I was dying for guacamole so much so that David made me a huge bowl and I pretty much ate the whole thing and barely touched my dinner. Sorry Dave! My appetite has shot way up, sometimes it feels like I can't eat enough. Other times a bowl of cereal is just fine.
This week we got a deal on some cute clothes at Baby Gap, and ordered and set up the crib! I picked a theme for the baby shower and a time frame for it.
We are 99% sure on a baby name, and pretty much call him that all the time. Baby Rivers this Baby Rivers. How is Rivers doing? David is all about picking the middle name out and is always thinking of something new, we have a few favorites but nothing set yet.
I hardly fit into any of my clothes, it's quite annoying, I had to go buy a bigger bra this past weekend cause the others just weren't cutting it. But I love looking down at my stomach and knowing that there is a baby in there waiting to come out and be apart of our family! I can't wait to meet baby Rivers!
16 weeks
16 weeks! taken two weeks ago.
Baby Boy was the size of a turnip this week.
I wasn't feeling too sick this week, actually pretty good. The day I took this picture we went out and bought a handful of babies clothes from the local thrift stores. We found some really good stuff including the cutest swim suite.
People always ask me what I'm craving and usually it's nothing, but there are times when I know exactly what I want and nothing else will do so I guess that's a craving. However this week I was craving San Pellegrino (orange) like no other! I wanted it with everything! I wish it wasn't so expensive.
10/16/12
15 Weeks
I think I'm sticking it out a little bit more in this second picture, I just really wanted it to be obvious that I was pregnancy. Some days I feel like I'm not showing at all and other days I feel huge. This week everyone is shocked to hear that I'm pregnant and ask "are you even showing" I seriously get that a lot. Which makes me feel great about myself of course!
This picture was taken at 15 weeks 5 days. Baby is the size of an Avocado. I'm in my second trimester which I've heard is heavenly. Things definitely have been looking up but it's like I'm a new kind of sick now. Not so much I'm going to throw up all over the place right now but more like things feel unsettled and I'm still really tired. I just hope things keep looking up I never want to go back to how I felt a couple weeks ago.

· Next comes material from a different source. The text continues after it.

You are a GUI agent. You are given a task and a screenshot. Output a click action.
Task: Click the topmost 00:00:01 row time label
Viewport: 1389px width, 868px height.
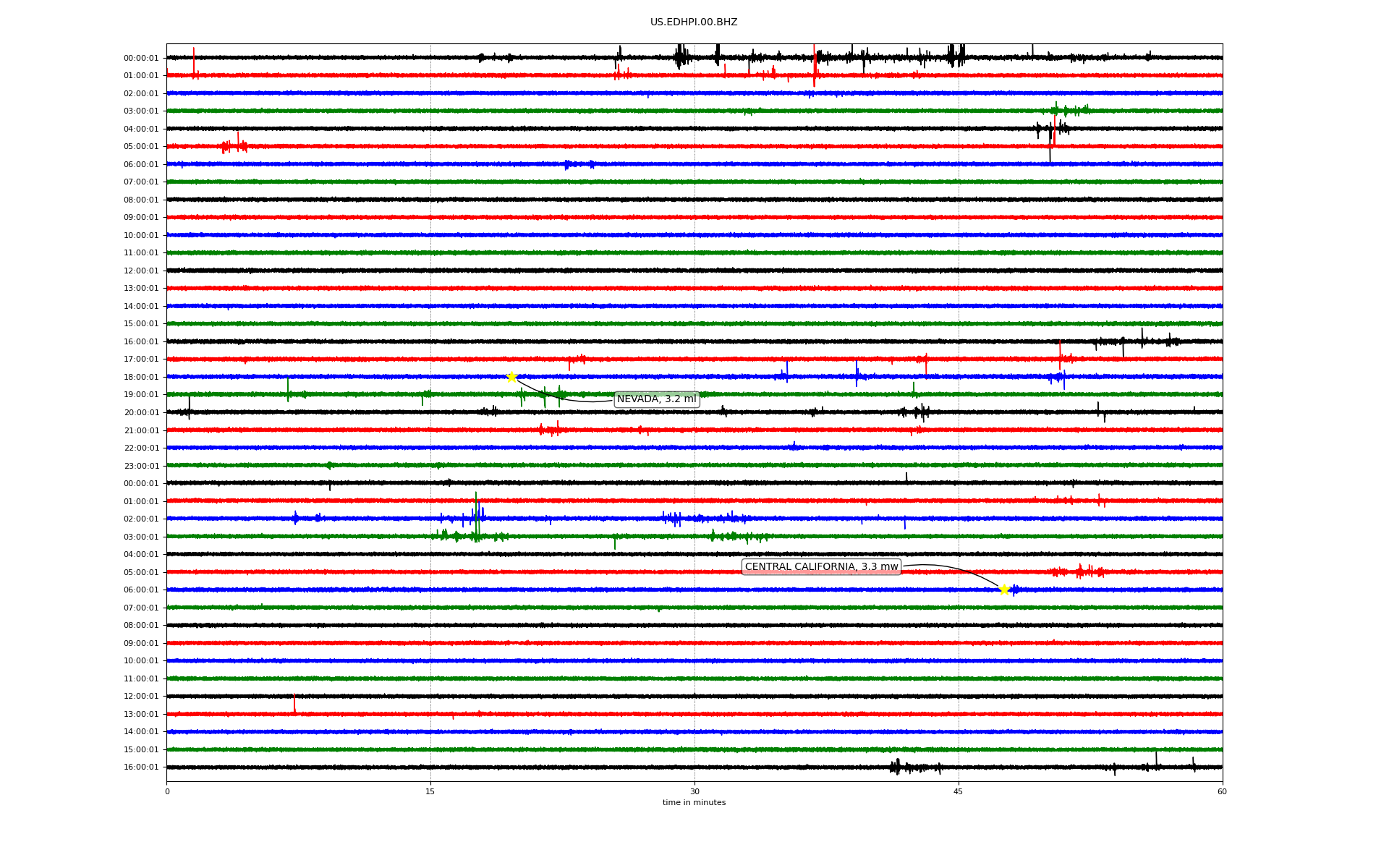[141, 59]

This week I am full of gratitude to my Heavenly Father for all the blessings in my life. When I think of my life a year ago and where I am now I couldn't imagine it being this good. But more on that later. I am so grateful to be pregnant and that baby has been healthy thus far, I'm so grateful for an amazing husband who pampers and spoils me, and most importantly I am grateful for a Heavenly Father who loves me enough to not give me want I want so that I can have something better.
10/15/12
13 weeks
Well you can all say you've know seen me at my best! Yikes I look terribly sick in this photo. David said it will be funny later.... I doubt it. I look at this picture and think, yep that's exactly how I feel, excited and smiling but feeling nasty.
This picture was taken on September 23rd when I was 13 weeks. As of today's date I am 15 weeks and 5 days, and we should be finding out what the baby is on Wednesday! Ahhh I really hope they can see.
Obviously I have been really bad about documenting this pregnancy and the baby bump. I've just felt so sick and I have this problem that if I don't do something perfectly or a certain way it's not right. Which results in a lot of things never getting done.
I've given up on my original idea of how I wanted to document the bump and am just going with whatever happens/whatever I look like/whatever I am wearing or else poor baby won't have pictures of her/him inside her mama's belly.
So as much as I didn't want to post this picture I did for the sake of history!
I can't remember exactly what was going on at 13 weeks but the baby was a size of a peach and I was feeling pretty sick (surprise) I know we left church early this day because I was so sick.